>> START Information given

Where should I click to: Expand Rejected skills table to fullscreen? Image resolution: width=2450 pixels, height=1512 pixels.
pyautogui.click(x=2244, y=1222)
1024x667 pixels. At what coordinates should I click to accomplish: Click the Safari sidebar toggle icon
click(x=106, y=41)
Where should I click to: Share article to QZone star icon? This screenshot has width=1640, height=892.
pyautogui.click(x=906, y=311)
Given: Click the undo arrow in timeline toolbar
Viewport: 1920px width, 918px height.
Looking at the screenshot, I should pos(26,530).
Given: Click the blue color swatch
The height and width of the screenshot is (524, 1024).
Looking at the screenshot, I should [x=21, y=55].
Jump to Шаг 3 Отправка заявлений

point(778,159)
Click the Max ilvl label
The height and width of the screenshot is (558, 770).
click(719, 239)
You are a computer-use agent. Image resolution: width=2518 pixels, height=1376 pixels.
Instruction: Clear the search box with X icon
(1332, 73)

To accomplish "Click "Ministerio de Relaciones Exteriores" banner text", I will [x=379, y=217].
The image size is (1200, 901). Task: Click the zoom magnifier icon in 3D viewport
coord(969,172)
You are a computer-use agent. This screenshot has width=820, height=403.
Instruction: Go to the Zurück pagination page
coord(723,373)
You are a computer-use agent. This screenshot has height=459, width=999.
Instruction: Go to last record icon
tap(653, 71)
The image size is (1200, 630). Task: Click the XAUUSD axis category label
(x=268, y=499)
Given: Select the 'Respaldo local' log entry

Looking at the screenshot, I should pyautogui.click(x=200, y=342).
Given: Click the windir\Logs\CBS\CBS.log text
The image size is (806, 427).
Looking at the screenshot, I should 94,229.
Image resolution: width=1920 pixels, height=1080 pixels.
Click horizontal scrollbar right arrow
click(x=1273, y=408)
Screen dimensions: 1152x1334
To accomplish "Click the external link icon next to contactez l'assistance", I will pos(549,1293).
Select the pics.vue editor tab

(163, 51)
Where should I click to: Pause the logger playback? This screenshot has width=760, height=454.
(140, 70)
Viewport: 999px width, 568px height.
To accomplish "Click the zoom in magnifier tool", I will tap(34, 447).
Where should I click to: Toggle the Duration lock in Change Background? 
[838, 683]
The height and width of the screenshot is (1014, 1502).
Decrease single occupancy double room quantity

>> END Information given

**Stated task**
Pull out each line of the data above that contains the word "should", and copy those lines in full.

**Correct output**
Where should I click to: Expand Rejected skills table to fullscreen? Image resolution: width=2450 pixels, height=1512 pixels.
1024x667 pixels. At what coordinates should I click to accomplish: Click the Safari sidebar toggle icon
Where should I click to: Share article to QZone star icon? This screenshot has width=1640, height=892.
Looking at the screenshot, I should pos(26,530).
Looking at the screenshot, I should [x=21, y=55].
Looking at the screenshot, I should pyautogui.click(x=200, y=342).
Looking at the screenshot, I should 94,229.
Where should I click to: Pause the logger playback? This screenshot has width=760, height=454.
Where should I click to: Toggle the Duration lock in Change Background? 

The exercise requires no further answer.